Scientific classification
- Kingdom: Fungi
- Division: Ascomycota
- Class: Lecanoromycetes
- Order: Lecanorales
- Family: Parmeliaceae
- Genus: Parmelia
- Species: P. protosignifera
- Binomial name: Parmelia protosignifera Elix & J.Johnst. (1988)

= Parmelia protosignifera =

- Authority: Elix & J.Johnst. (1988)

Species of lichen

Parmelia protosignifera is a species of foliose lichen in the large family Parmeliaceae. Found in Australasia, it was described as a new species in 1988 by lichenologists John Elix and Jen Johnston. The type specimen was collected on sheltered granite ledges in Eucalyptus woodland on the eastern slopes on Tinderry Peak in New South Wales. It has also been collected in Victoria, as well as South Island and Stewart Island of New Zealand.

==Description==
Parmelia protosignifera has a thick, leathery thallus, pale grey to brownish in colour, measuring 8–15 cm in diameter. The thallus comprises crowded, overlapping lobes measuring 2–10 mm wide. Soredia and isidia are absent from the thallus. Apothecia are common, and they are 4–8 mm wide with a concave disc and pseudocyphellae on the margin of the exciple. Ascospores are 11–15 by 8–9 μm.

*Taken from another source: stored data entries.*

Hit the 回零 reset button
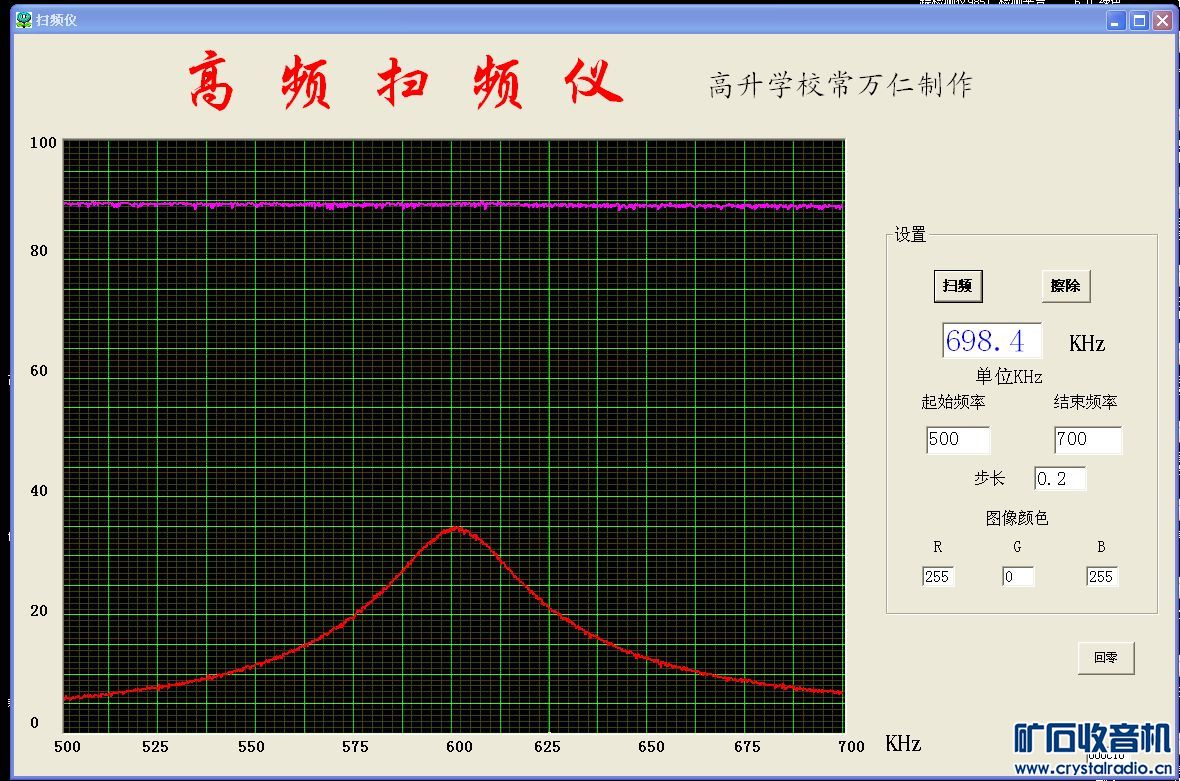 [x=1105, y=658]
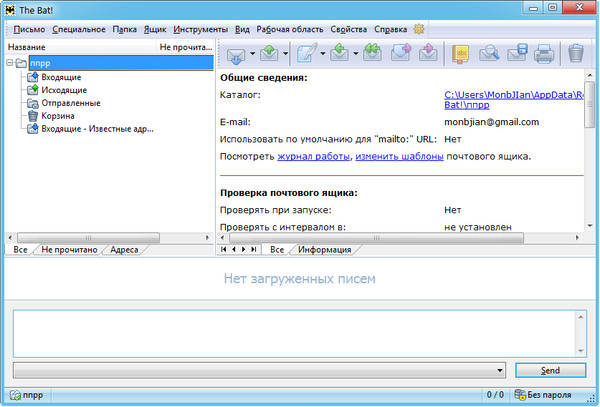Click the reply to all icon
600x407 pixels.
373,53
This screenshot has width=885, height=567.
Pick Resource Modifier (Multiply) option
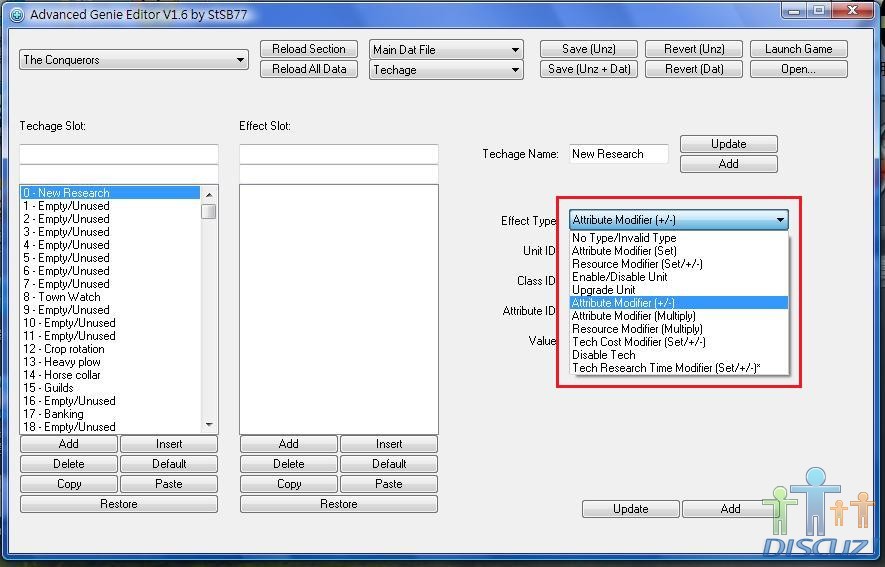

Parmelia protosignifera is morphologically quite similar to Notoparmelia signifera, a species with which it has been previously confused, and after which it is named. The two lichens can be distinguished chemically: P. protosignifera has salazinic acid in the medulla, resulting in a K+ yellow-dark red spot test, while N. signifera contains protocetraric acid, which leads to a K+ pale yellow-brown spot test.